Tudo isso complicou a imagem de um homem cujo personagem era tão bem-sucedido justamente por ser simples. Hulk Hogan era o bem absoluto — até virar o mal absoluto como “Hollywood” Hogan. É por isso que o personagem funcionava: ele foi, talvez, o mais bem-sucedido e icônico da história da luta livre.
Mas é triste saber que sua última aparição na WWE será no episódio de estreia do Monday Night Raw na Netflix, em 6 de janeiro. O público só viu Bollea — não o Hulkster — e o vaiou ferozmente enquanto ele tentava fazer uma de suas promos clássicas.
É um contraste gritante com como nos sentíamos quando Hogan “se fortalecia” no ringue, resistia ao vilão com um último suspiro, dava socos, um “big boot” e finalizava com seu famoso leg drop. Era simples, eletrizante, desafiador. Era tudo que o wrestling deveria ser. E é por isso que Hulk Hogan sempre será lembrado como um dos maiores de todos os tempos.
O preço de ser Hulk Hogan
No fim, Terry Bollea pagou caro por ser Hulk Hogan. No podcast “IMPAULSIVE”, com Logan Paul, ele revelou ter feito 25 cirurgias em 10 anos. Admitiu usar esteroides para manter os músculos gigantes dos “pítons de 24 polegadas” que promovia.
Nos últimos anos, fez inúmeras aparições públicas para promover sua cerveja, sua nova organização de wrestling livre, e outros negócios. Estava claramente levando tudo ao limite, até seus últimos dias.

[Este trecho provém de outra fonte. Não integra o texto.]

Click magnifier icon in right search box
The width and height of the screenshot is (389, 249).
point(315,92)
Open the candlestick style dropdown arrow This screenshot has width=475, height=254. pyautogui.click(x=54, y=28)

Foto: Anna Moneymaker/Getty Images
Não que isso fosse surpresa, vindo do homem que alegou uma vez ter lutado 400 vezes num único ano, por causa das viagens entre EUA e Japão cruzando a Linha Internacional de Data.
Como tantos outros lutadores, Bollea deu tudo de si para entreter os fãs. Mas é inegável que ele nunca conseguiu personificar os ideais do personagem Hulk Hogan — aquele herói inocente que vestíamos nas fantasias de Halloween, com bandana na cabeça e camiseta rasgada no peito.

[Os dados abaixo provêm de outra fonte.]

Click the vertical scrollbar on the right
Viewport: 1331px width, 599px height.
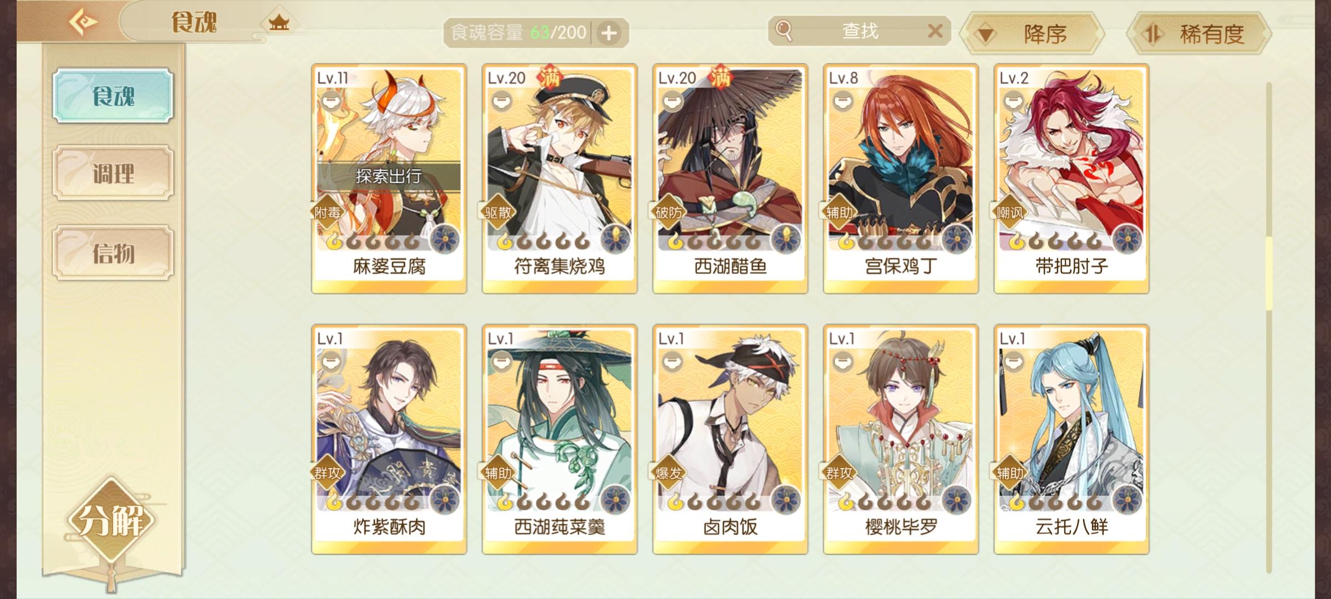pyautogui.click(x=1268, y=327)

É tudo muito triste. Sinto muito por seus filhos, esposa, família e amigos. Sinto muito pelo garotinho dentro de mim que um dia se fantasiou de Hulk Hogan. Sinto muito que a história de Terry Bollea não possa ser tão pura e inspiradora quanto os personagens que ele viveu na TV.
Hulk Hogan será lembrado como um dos maiores heróis e vilões da história da luta livre. Ele levou o wrestling para o mainstream e mudou o jogo para sempre. É um ícone carismático e extravagante que viverá para sempre — verdadeiramente imortal.
O legado de Terry Bollea, no entanto, é muito, muito mais complicado.